#### [Exercise tasks]
(a) Decide whether each statement agrees with the TLS certificate post below, answering yes or no and quoting the words that settle it: (i) the module suggests storing the TLS cert in an S3 bucket that has encryption enabled; (ii) the writer says Vault already offers a way to have KMS decrypt the key on the fly; (iii) one listed option is copying the certificate to each EC2 Instance by hand with scp.
(b) According to the TLS certificate post below, for what feature does Vault already provide such options?
(c) Write the next part of the TLS certificate post below, picking up after its final sentence.

#### [Source document]
In your private tls cert module you make some interesting recommendations:

We strongly recommend encrypting the private key file while it's in transit to the servers that will use it. Here are some of the ways you could do this:

Encrypt the certificate using KMS and include the encrypted files in the AMI for your Vault servers. Give those servers an IAM role that lets them access the same KMS key and decrypt their certs just before booting.
Put your TLS cert in a secure S3 Bucket with encryption enabled. Give your Vault servers an IAM role that allows them to download the certs from the S3 bucket just before booting.
Manually upload the certificate to each EC2 Instance with scp

I am interested in learning more about the options you discuss. For example. How do you have KMS decrypt the key on the fly? Vault doesn't seem to provide these options (and in my opinion it should) as it has for auto-unseal. Can you point me to some documentation that explains how to do this with examples and concisely? (This may be a good idea to include in that README as well.)

[Records of locating words and elements]
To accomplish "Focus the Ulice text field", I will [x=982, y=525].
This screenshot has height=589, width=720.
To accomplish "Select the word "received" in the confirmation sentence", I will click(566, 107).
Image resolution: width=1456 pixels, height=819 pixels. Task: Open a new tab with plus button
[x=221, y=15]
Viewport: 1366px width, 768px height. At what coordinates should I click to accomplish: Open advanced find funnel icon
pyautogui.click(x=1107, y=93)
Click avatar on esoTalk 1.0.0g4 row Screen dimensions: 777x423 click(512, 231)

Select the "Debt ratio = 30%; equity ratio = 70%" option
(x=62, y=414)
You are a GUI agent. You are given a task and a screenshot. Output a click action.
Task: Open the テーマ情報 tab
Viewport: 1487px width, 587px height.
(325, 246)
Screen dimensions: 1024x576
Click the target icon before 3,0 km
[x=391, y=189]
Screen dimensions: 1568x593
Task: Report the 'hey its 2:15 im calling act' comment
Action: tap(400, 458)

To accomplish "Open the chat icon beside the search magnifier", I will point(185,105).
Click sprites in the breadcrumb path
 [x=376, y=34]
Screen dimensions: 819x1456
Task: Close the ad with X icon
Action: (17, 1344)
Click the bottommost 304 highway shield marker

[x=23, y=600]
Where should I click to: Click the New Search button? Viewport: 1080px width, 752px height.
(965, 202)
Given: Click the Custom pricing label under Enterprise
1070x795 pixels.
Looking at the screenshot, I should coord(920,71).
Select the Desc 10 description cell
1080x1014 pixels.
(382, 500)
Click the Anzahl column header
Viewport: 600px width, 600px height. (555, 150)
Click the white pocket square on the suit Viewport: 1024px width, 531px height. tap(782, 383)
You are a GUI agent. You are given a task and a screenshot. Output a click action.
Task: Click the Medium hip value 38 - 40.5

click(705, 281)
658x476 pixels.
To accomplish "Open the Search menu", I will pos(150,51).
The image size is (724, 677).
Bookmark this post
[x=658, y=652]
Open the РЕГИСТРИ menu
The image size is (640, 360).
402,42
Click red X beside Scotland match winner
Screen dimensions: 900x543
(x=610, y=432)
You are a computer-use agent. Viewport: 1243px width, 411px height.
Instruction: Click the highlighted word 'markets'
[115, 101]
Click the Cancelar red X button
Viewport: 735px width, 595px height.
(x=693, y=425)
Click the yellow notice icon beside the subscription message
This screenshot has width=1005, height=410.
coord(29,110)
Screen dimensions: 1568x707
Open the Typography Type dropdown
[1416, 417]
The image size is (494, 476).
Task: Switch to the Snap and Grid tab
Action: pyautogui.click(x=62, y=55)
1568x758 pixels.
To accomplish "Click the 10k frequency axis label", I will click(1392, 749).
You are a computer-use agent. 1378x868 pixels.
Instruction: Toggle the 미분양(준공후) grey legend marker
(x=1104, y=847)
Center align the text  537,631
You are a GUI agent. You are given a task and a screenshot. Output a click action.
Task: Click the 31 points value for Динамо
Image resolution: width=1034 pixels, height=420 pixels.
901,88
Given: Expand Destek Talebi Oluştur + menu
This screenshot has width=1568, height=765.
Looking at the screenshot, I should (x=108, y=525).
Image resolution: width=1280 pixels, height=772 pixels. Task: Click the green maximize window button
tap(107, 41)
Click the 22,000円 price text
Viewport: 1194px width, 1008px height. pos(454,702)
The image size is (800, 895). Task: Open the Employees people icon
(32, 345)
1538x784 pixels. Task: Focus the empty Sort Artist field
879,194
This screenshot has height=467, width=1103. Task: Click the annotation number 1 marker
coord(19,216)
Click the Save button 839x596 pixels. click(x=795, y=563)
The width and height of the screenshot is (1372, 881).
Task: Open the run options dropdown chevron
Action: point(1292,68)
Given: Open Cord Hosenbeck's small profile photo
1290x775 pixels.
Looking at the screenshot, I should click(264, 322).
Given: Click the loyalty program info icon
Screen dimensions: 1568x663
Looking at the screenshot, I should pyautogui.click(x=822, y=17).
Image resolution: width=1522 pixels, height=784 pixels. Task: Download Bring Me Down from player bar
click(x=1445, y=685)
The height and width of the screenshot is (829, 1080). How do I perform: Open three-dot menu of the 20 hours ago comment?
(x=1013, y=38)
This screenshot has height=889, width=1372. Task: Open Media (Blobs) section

#### [Solved problems]
(a)
(i) Yes: "Put your TLS cert in a secure S3 Bucket with encryption enabled."
(ii) No: "Vault doesn't seem to provide these options (and in my opinion it should)"
(iii) Yes: "Manually upload the certificate to each EC2 Instance with scp"

(b) Auto-unseal.

(c)
Again, the s3 bucket idea also seems like a good idea, what's the best practice here? Do you copy the file with a line in user data script the first time the machine boots? Or somehow dynamically do it this every time vault runs? Again, tutorials for this would be enormously helpful.

In my opinion this is super important information to have because the current method described (creating keys and storing in AMI) doesn't feel very secure at all as you rightly mention in the README.

I did some google searches before posting this, but I couldn't find resources that were specific enough for this.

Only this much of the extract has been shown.